(Information supplied begins)
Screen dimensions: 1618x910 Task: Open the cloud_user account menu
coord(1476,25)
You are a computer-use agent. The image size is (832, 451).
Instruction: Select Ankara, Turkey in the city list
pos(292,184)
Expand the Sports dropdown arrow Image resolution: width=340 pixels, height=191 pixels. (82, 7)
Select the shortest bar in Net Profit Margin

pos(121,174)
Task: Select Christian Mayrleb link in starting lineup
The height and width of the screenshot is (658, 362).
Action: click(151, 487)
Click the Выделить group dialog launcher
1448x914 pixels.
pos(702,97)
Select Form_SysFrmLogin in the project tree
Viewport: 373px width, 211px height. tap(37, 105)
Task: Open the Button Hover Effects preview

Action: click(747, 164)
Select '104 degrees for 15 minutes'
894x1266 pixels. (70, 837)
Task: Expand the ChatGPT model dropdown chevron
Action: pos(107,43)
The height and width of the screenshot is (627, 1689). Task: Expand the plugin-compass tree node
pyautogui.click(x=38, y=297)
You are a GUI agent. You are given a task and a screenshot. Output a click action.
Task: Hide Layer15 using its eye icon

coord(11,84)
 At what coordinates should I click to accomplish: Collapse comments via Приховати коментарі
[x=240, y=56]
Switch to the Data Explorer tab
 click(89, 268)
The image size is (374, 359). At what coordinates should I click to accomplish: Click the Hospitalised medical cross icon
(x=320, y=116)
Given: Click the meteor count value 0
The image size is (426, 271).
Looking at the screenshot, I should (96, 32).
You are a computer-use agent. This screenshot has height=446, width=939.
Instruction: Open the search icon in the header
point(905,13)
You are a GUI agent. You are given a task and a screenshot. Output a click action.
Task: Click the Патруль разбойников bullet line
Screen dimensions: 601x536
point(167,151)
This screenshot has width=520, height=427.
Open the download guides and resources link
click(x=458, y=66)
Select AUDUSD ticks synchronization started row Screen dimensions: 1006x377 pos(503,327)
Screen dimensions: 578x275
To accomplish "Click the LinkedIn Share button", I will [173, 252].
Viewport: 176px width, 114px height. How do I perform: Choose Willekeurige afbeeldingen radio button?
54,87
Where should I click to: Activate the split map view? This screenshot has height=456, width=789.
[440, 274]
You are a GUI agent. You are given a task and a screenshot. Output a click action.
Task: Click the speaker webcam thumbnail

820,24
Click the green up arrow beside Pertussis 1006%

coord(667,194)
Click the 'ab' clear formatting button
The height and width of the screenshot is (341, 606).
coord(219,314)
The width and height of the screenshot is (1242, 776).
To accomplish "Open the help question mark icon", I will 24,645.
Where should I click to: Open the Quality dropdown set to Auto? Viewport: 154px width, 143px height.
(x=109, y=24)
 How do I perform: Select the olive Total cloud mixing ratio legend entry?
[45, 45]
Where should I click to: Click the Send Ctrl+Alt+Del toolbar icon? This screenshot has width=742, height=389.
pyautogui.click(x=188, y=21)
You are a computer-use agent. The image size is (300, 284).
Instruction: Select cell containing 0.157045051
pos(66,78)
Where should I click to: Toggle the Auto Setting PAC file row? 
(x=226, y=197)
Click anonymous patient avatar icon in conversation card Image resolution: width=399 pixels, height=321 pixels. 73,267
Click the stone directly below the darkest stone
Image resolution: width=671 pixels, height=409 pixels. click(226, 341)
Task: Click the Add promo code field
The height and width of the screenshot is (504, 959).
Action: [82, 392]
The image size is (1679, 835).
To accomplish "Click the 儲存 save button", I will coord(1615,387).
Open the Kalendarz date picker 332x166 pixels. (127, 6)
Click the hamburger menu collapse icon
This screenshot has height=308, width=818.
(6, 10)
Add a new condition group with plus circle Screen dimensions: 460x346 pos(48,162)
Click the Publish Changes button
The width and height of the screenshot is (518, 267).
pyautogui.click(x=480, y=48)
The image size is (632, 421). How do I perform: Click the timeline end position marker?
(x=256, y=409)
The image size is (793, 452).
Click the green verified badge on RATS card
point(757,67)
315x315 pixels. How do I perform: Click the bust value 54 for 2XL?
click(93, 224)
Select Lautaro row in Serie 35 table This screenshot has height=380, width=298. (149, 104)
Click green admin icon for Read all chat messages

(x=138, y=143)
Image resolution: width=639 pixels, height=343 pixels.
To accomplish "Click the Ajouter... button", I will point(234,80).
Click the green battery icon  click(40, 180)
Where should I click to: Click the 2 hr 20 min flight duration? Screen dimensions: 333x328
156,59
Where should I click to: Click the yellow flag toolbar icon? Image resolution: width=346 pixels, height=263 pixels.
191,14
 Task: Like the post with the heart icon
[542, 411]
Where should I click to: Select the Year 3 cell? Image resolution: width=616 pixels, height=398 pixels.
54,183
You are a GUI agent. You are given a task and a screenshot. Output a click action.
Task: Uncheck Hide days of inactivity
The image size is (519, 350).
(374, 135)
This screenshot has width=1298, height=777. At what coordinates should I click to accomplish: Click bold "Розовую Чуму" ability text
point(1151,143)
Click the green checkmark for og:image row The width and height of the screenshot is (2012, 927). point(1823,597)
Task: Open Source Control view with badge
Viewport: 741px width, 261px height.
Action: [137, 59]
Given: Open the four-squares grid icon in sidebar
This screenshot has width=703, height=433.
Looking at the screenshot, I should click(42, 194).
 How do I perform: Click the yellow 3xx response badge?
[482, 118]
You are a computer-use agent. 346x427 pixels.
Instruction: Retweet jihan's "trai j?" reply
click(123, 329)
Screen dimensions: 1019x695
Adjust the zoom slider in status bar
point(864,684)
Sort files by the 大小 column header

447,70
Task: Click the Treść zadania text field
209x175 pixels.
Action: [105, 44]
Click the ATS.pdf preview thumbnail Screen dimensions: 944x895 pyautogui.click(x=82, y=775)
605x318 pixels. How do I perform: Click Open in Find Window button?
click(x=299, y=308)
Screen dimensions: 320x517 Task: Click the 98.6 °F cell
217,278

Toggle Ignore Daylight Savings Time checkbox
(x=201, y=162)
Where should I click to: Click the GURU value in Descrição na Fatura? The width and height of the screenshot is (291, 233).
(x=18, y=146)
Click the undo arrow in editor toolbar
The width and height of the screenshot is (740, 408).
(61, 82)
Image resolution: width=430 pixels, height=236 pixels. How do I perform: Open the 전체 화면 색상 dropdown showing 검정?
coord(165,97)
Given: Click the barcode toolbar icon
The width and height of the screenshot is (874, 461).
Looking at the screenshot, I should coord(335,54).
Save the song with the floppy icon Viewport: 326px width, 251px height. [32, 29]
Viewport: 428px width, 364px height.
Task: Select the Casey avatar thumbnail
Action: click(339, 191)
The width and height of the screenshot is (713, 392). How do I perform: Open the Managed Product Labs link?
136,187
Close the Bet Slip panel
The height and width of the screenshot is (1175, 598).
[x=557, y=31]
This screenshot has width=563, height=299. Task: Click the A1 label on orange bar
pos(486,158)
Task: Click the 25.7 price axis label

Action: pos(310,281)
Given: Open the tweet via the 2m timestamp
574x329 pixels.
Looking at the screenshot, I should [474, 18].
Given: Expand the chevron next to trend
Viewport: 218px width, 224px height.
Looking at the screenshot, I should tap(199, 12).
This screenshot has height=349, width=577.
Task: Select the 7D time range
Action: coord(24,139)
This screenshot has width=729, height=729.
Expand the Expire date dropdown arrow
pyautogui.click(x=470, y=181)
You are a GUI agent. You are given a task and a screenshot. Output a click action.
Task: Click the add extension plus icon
(Information supplied ends)
__Exercise description__.
The data is to be reproduced in full, every line intact.

__Result of the task__.
Screen dimensions: 1618x910 Task: Open the cloud_user account menu
coord(1476,25)
You are a computer-use agent. The image size is (832, 451).
Instruction: Select Ankara, Turkey in the city list
pos(292,184)
Expand the Sports dropdown arrow Image resolution: width=340 pixels, height=191 pixels. (82, 7)
Select the shortest bar in Net Profit Margin

pos(121,174)
Task: Select Christian Mayrleb link in starting lineup
The height and width of the screenshot is (658, 362).
Action: click(151, 487)
Click the Выделить group dialog launcher
1448x914 pixels.
pos(702,97)
Select Form_SysFrmLogin in the project tree
Viewport: 373px width, 211px height. tap(37, 105)
Task: Open the Button Hover Effects preview

Action: click(747, 164)
Select '104 degrees for 15 minutes'
894x1266 pixels. (70, 837)
Task: Expand the ChatGPT model dropdown chevron
Action: pos(107,43)
The height and width of the screenshot is (627, 1689). Task: Expand the plugin-compass tree node
pyautogui.click(x=38, y=297)
You are a GUI agent. You are given a task and a screenshot. Output a click action.
Task: Hide Layer15 using its eye icon

coord(11,84)
 At what coordinates should I click to accomplish: Collapse comments via Приховати коментарі
[x=240, y=56]
Switch to the Data Explorer tab
 click(89, 268)
The image size is (374, 359). At what coordinates should I click to accomplish: Click the Hospitalised medical cross icon
(x=320, y=116)
Given: Click the meteor count value 0
The image size is (426, 271).
Looking at the screenshot, I should (96, 32).
You are a computer-use agent. This screenshot has height=446, width=939.
Instruction: Open the search icon in the header
point(905,13)
You are a GUI agent. You are given a task and a screenshot. Output a click action.
Task: Click the Патруль разбойников bullet line
Screen dimensions: 601x536
point(167,151)
This screenshot has width=520, height=427.
Open the download guides and resources link
click(x=458, y=66)
Select AUDUSD ticks synchronization started row Screen dimensions: 1006x377 pos(503,327)
Screen dimensions: 578x275
To accomplish "Click the LinkedIn Share button", I will [173, 252].
Viewport: 176px width, 114px height. How do I perform: Choose Willekeurige afbeeldingen radio button?
54,87
Where should I click to: Activate the split map view? This screenshot has height=456, width=789.
[440, 274]
You are a GUI agent. You are given a task and a screenshot. Output a click action.
Task: Click the speaker webcam thumbnail

820,24
Click the green up arrow beside Pertussis 1006%

coord(667,194)
Click the 'ab' clear formatting button
The height and width of the screenshot is (341, 606).
coord(219,314)
The width and height of the screenshot is (1242, 776).
To accomplish "Open the help question mark icon", I will 24,645.
Where should I click to: Open the Quality dropdown set to Auto? Viewport: 154px width, 143px height.
(x=109, y=24)
 How do I perform: Select the olive Total cloud mixing ratio legend entry?
[45, 45]
Where should I click to: Click the Send Ctrl+Alt+Del toolbar icon? This screenshot has width=742, height=389.
pyautogui.click(x=188, y=21)
You are a computer-use agent. The image size is (300, 284).
Instruction: Select cell containing 0.157045051
pos(66,78)
Where should I click to: Toggle the Auto Setting PAC file row? 
(x=226, y=197)
Click anonymous patient avatar icon in conversation card Image resolution: width=399 pixels, height=321 pixels. 73,267
Click the stone directly below the darkest stone
Image resolution: width=671 pixels, height=409 pixels. click(226, 341)
Task: Click the Add promo code field
The height and width of the screenshot is (504, 959).
Action: [82, 392]
The image size is (1679, 835).
To accomplish "Click the 儲存 save button", I will coord(1615,387).
Open the Kalendarz date picker 332x166 pixels. (127, 6)
Click the hamburger menu collapse icon
This screenshot has height=308, width=818.
(6, 10)
Add a new condition group with plus circle Screen dimensions: 460x346 pos(48,162)
Click the Publish Changes button
The width and height of the screenshot is (518, 267).
pyautogui.click(x=480, y=48)
The image size is (632, 421). How do I perform: Click the timeline end position marker?
(x=256, y=409)
The image size is (793, 452).
Click the green verified badge on RATS card
point(757,67)
315x315 pixels. How do I perform: Click the bust value 54 for 2XL?
click(93, 224)
Select Lautaro row in Serie 35 table This screenshot has height=380, width=298. (149, 104)
Click green admin icon for Read all chat messages

(x=138, y=143)
Image resolution: width=639 pixels, height=343 pixels.
To accomplish "Click the Ajouter... button", I will point(234,80).
Click the green battery icon  click(40, 180)
Where should I click to: Click the 2 hr 20 min flight duration? Screen dimensions: 333x328
156,59
Where should I click to: Click the yellow flag toolbar icon? Image resolution: width=346 pixels, height=263 pixels.
191,14
 Task: Like the post with the heart icon
[542, 411]
Where should I click to: Select the Year 3 cell? Image resolution: width=616 pixels, height=398 pixels.
54,183
You are a GUI agent. You are given a task and a screenshot. Output a click action.
Task: Uncheck Hide days of inactivity
The image size is (519, 350).
(374, 135)
This screenshot has width=1298, height=777. At what coordinates should I click to accomplish: Click bold "Розовую Чуму" ability text
point(1151,143)
Click the green checkmark for og:image row The width and height of the screenshot is (2012, 927). point(1823,597)
Task: Open Source Control view with badge
Viewport: 741px width, 261px height.
Action: [137, 59]
Given: Open the four-squares grid icon in sidebar
This screenshot has width=703, height=433.
Looking at the screenshot, I should click(42, 194).
 How do I perform: Click the yellow 3xx response badge?
[482, 118]
You are a computer-use agent. 346x427 pixels.
Instruction: Retweet jihan's "trai j?" reply
click(123, 329)
Screen dimensions: 1019x695
Adjust the zoom slider in status bar
point(864,684)
Sort files by the 大小 column header

447,70
Task: Click the Treść zadania text field
209x175 pixels.
Action: [105, 44]
Click the ATS.pdf preview thumbnail Screen dimensions: 944x895 pyautogui.click(x=82, y=775)
605x318 pixels. How do I perform: Click Open in Find Window button?
click(x=299, y=308)
Screen dimensions: 320x517 Task: Click the 98.6 °F cell
217,278

Toggle Ignore Daylight Savings Time checkbox
(x=201, y=162)
Where should I click to: Click the GURU value in Descrição na Fatura? The width and height of the screenshot is (291, 233).
(x=18, y=146)
Click the undo arrow in editor toolbar
The width and height of the screenshot is (740, 408).
(61, 82)
Image resolution: width=430 pixels, height=236 pixels. How do I perform: Open the 전체 화면 색상 dropdown showing 검정?
coord(165,97)
Given: Click the barcode toolbar icon
The width and height of the screenshot is (874, 461).
Looking at the screenshot, I should coord(335,54).
Save the song with the floppy icon Viewport: 326px width, 251px height. [32, 29]
Viewport: 428px width, 364px height.
Task: Select the Casey avatar thumbnail
Action: click(339, 191)
The width and height of the screenshot is (713, 392). How do I perform: Open the Managed Product Labs link?
136,187
Close the Bet Slip panel
The height and width of the screenshot is (1175, 598).
[x=557, y=31]
This screenshot has width=563, height=299. Task: Click the A1 label on orange bar
pos(486,158)
Task: Click the 25.7 price axis label

Action: pos(310,281)
Given: Open the tweet via the 2m timestamp
574x329 pixels.
Looking at the screenshot, I should [474, 18].
Given: Expand the chevron next to trend
Viewport: 218px width, 224px height.
Looking at the screenshot, I should tap(199, 12).
This screenshot has height=349, width=577.
Task: Select the 7D time range
Action: coord(24,139)
This screenshot has width=729, height=729.
Expand the Expire date dropdown arrow
pyautogui.click(x=470, y=181)
You are a GUI agent. You are given a task and a screenshot. Output a click action.
Task: Click the add extension plus icon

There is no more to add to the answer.